» **RECORDS PROVIDED**:

=======

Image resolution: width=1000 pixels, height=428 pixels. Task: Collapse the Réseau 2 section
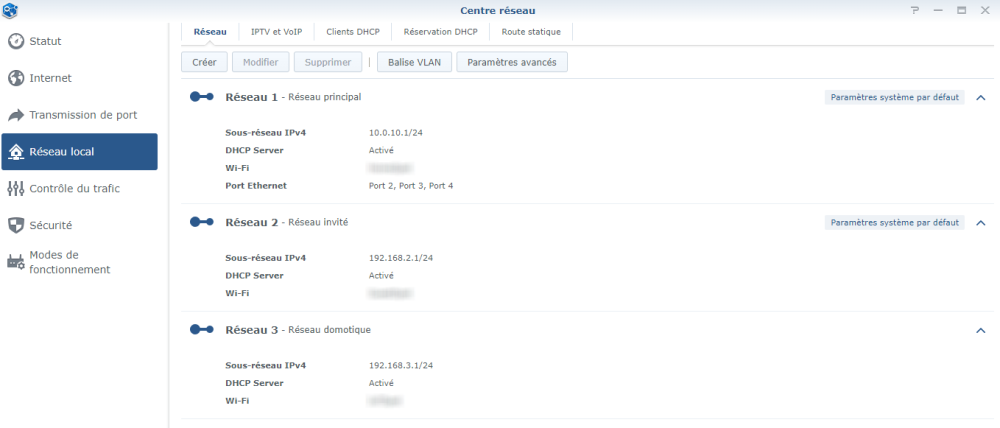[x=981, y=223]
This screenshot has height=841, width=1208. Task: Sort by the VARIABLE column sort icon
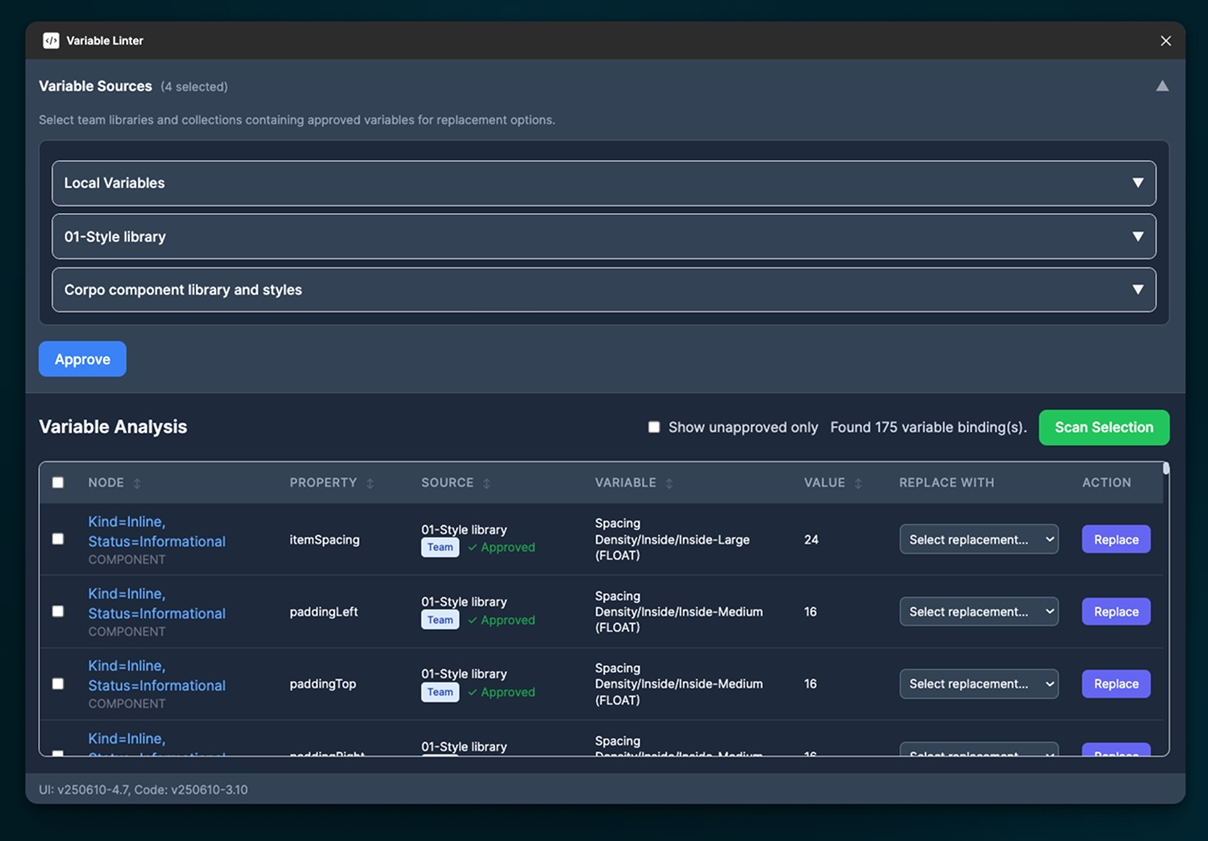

=======

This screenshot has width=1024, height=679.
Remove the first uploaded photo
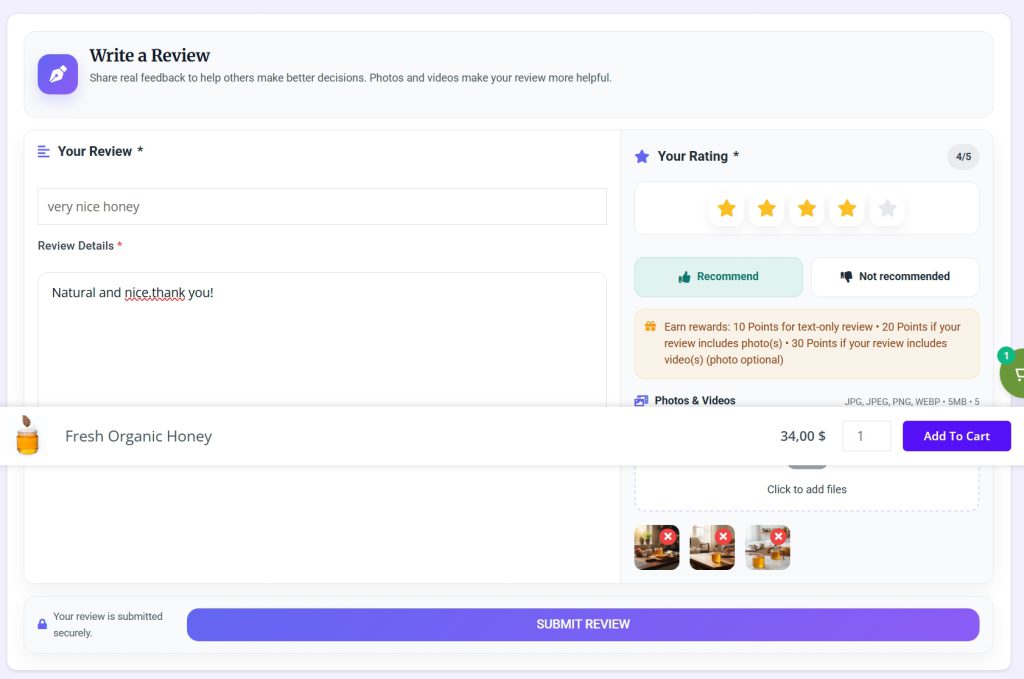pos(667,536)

=======

» **WHAT YOU SHOULD DO**: Which part of the entries opens with the line containing "Image resolution: width=1000" and closes with the line containing "This screenshot has height=841, width=1208."? Output that part exactly, ends included, pictures excluded.

» **SOLUTION FOR THIS PROBLEM**:
Image resolution: width=1000 pixels, height=428 pixels. Task: Collapse the Réseau 2 section
[x=981, y=223]
This screenshot has height=841, width=1208. Task: Sort by the VARIABLE column sort icon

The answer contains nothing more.